Parece que quedan lejos los tiempos, sin embargo recientes, en los que Boric ambicionaba el liderazgo regional de la izquierda y situarse en la estela histórica de Salvador Allende, precisamente en el año en el que se conmemora el 50 aniversario de su muerte en el Palacio de la Moneda durante el golpe de Estado de Augusto Pinochet el 11 de septiembre de 1973. Como acaba de escribir el analista chileno Roberto Ampuero, «Boric, que se identifica con un Allende que llegó a La Moneda en 1970 con solo el 36% de los votos, exhibe hoy una aprobación del 28%, lo que complica las cosas. La conmemoración no contribuirá a engrandecer la figura de Allende ni la imagen de Boric».
Si se mira a Argentina, autocondenada al fracaso cíclico que le inflige el peronismo; a Perú, donde el expresidente Castillo sirve un prolongado periodo de prisión provisional en su encausamiento por participación en organización criminal; a Bolivia, con el partido en el poder dividido y la represión creciendo sobre la oposición, y a la Colombia de Petro, que se ha destapado como el dirigente radical que siempre ha sido, no es en absoluto descabellado pronosticar que la ola populista que ha invadido América Latina, con apenas excepciones, no será esa transformación estructural de la política latinoamericana con la que se ha especulado, sino un episodio mucho más perecedero de lo que creíamos.
Claro que a los populistas abandonar el poder cuando las urnas les dan la espalda no les gusta.
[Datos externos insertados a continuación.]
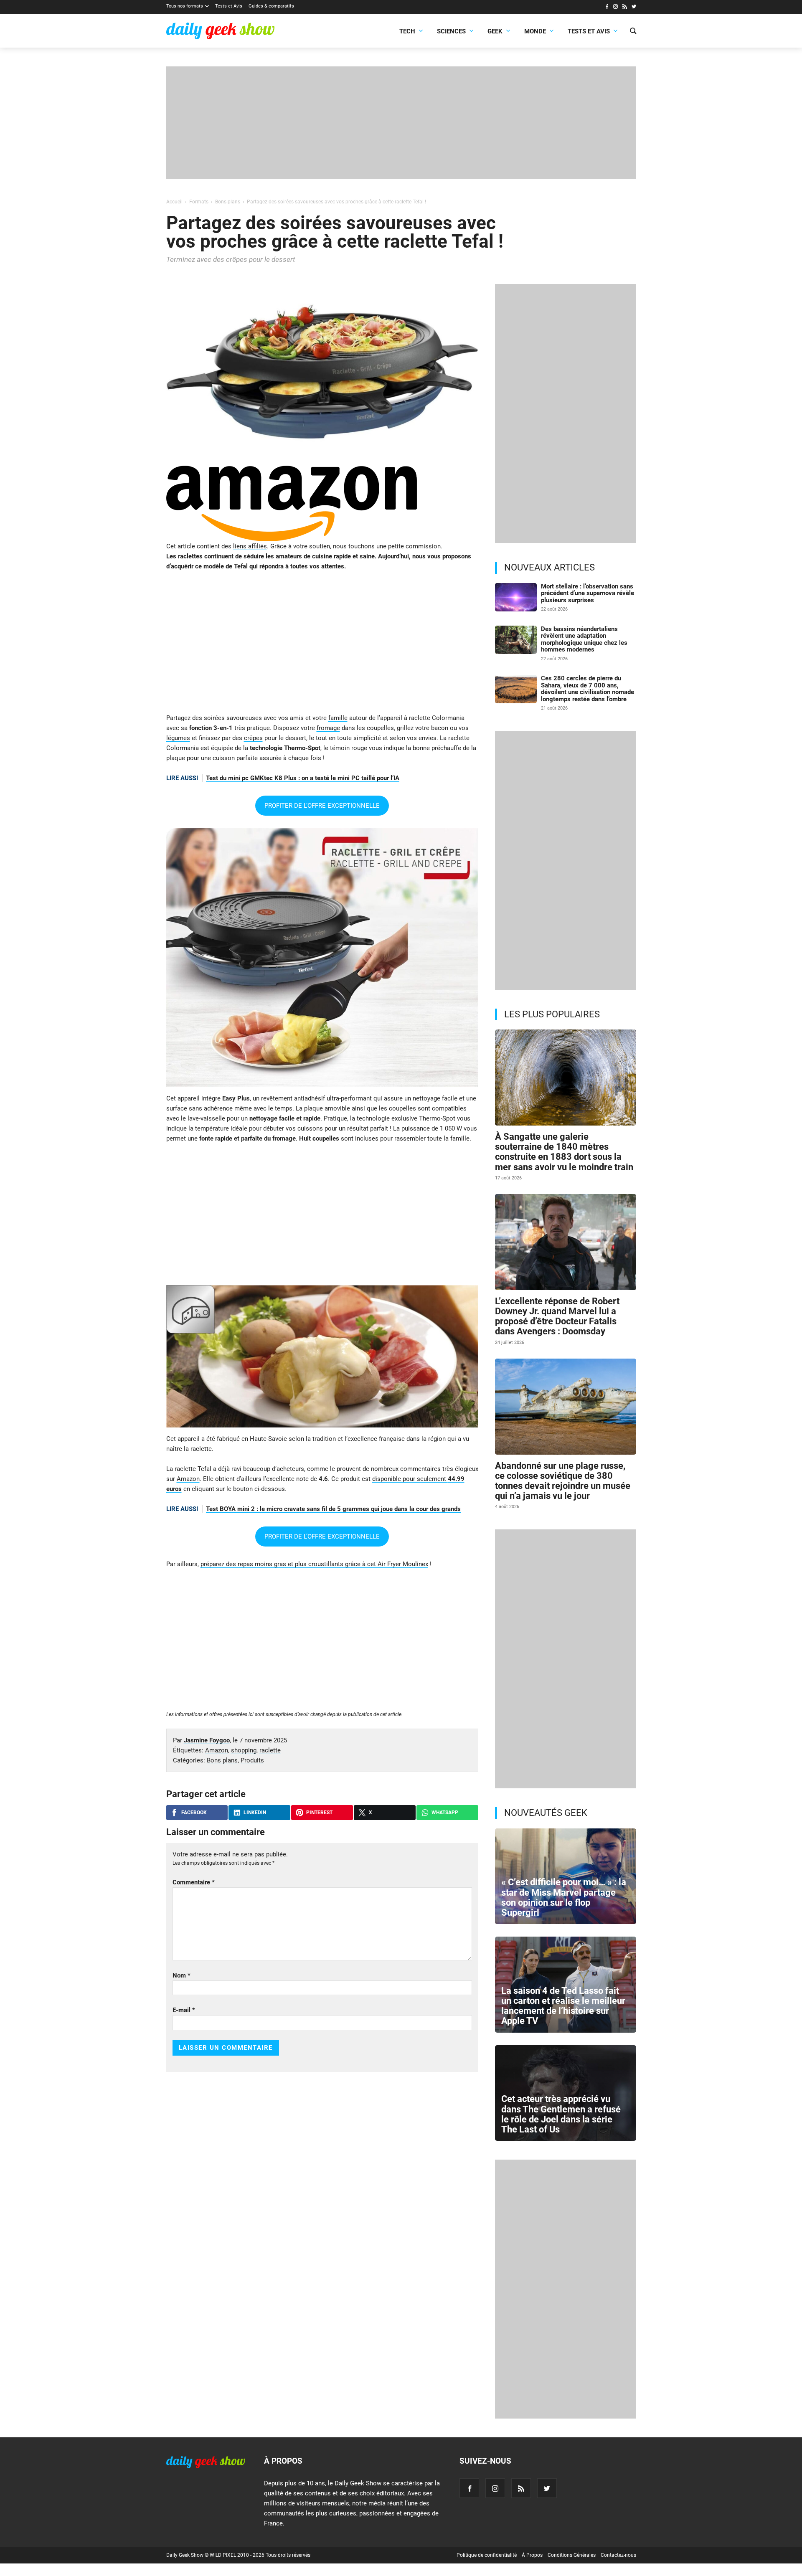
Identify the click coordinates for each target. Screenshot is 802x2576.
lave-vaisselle (206, 1118)
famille (338, 718)
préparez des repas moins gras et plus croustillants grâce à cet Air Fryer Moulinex (314, 1564)
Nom (181, 1975)
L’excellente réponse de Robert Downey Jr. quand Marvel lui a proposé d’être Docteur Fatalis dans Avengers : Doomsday (557, 1316)
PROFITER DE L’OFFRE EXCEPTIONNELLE (322, 805)
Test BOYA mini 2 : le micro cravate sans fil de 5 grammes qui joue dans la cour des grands (333, 1509)
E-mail (184, 2010)
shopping (243, 1750)
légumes (178, 738)
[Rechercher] (633, 31)
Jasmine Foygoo (207, 1740)
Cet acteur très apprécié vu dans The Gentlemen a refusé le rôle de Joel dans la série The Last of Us (561, 2114)
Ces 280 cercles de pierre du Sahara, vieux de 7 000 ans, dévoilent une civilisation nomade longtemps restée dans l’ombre (587, 688)
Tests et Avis (228, 6)
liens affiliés (250, 546)
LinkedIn (255, 1812)
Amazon (188, 1479)
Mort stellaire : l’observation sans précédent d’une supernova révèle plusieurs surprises (587, 593)
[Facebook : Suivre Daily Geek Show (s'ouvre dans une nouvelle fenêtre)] (607, 7)
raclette (270, 1750)
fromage (328, 728)
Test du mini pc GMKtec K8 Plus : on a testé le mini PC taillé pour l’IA (302, 778)
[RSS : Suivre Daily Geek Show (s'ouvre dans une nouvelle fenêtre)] (624, 7)
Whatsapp (444, 1812)
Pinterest (319, 1812)
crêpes (253, 738)
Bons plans (222, 1760)
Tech (407, 31)
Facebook (194, 1812)
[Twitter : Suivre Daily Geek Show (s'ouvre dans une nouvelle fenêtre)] (634, 7)
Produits (252, 1760)
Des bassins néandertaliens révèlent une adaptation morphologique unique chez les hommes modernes (584, 639)
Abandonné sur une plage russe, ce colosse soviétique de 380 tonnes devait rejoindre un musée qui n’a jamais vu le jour (562, 1480)
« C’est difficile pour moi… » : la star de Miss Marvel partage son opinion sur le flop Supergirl (563, 1897)
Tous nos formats (184, 6)
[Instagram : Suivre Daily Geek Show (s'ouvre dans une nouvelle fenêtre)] (615, 7)
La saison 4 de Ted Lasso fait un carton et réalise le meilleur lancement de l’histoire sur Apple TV (563, 2005)
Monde (535, 31)
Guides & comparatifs (271, 6)
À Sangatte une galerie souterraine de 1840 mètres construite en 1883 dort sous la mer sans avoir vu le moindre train (564, 1151)
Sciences (451, 31)
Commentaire (194, 1882)
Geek (495, 31)
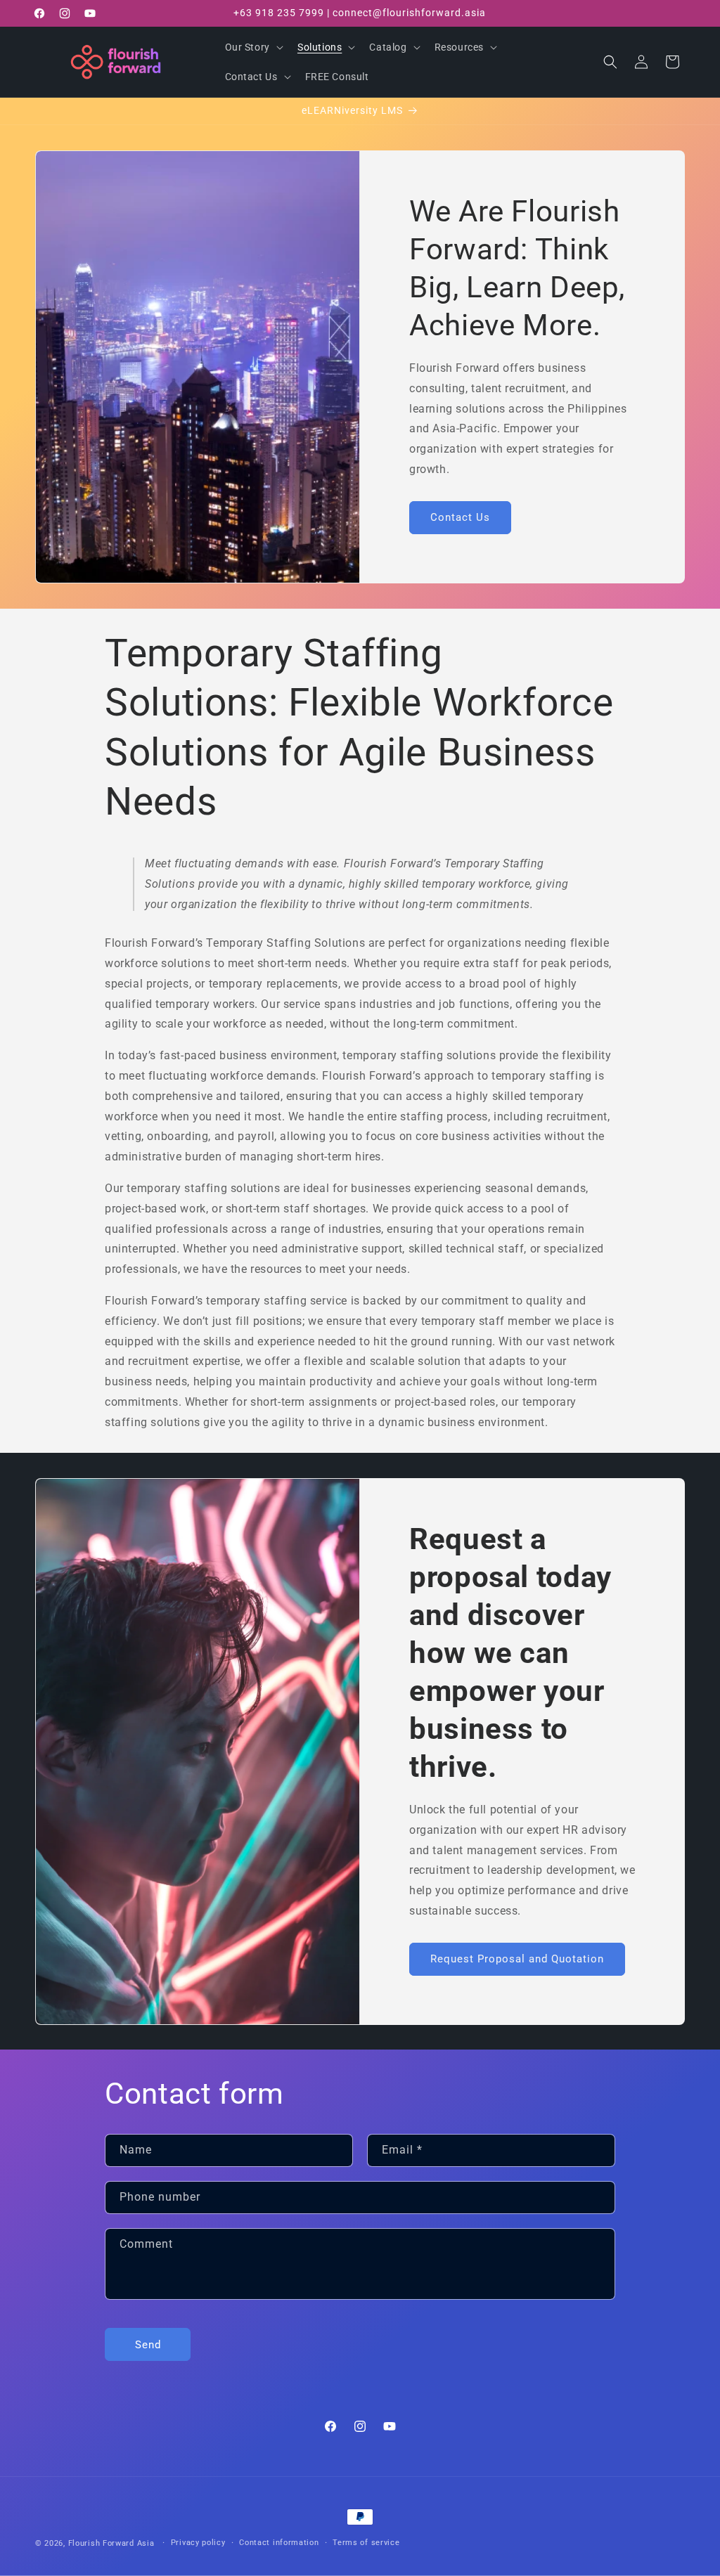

De ahí que el problema esencial que el populismo plantea hoy en América Latina puede que no sea cuánto tiempo se queda, sino cómo se va. La institucionalidad que el populismo quiere destruir mantiene focos de resistencia. Chile lo demuestra. Desde esos elementos de la institucionalidad democrática que quedan en pie debería iniciarse la recuperación de sistemas viables de democracia representativa y de modernización económica, los dos pilares para hacer frente a la desigualdad, la violencia y la corrupción como males estructurales de la región.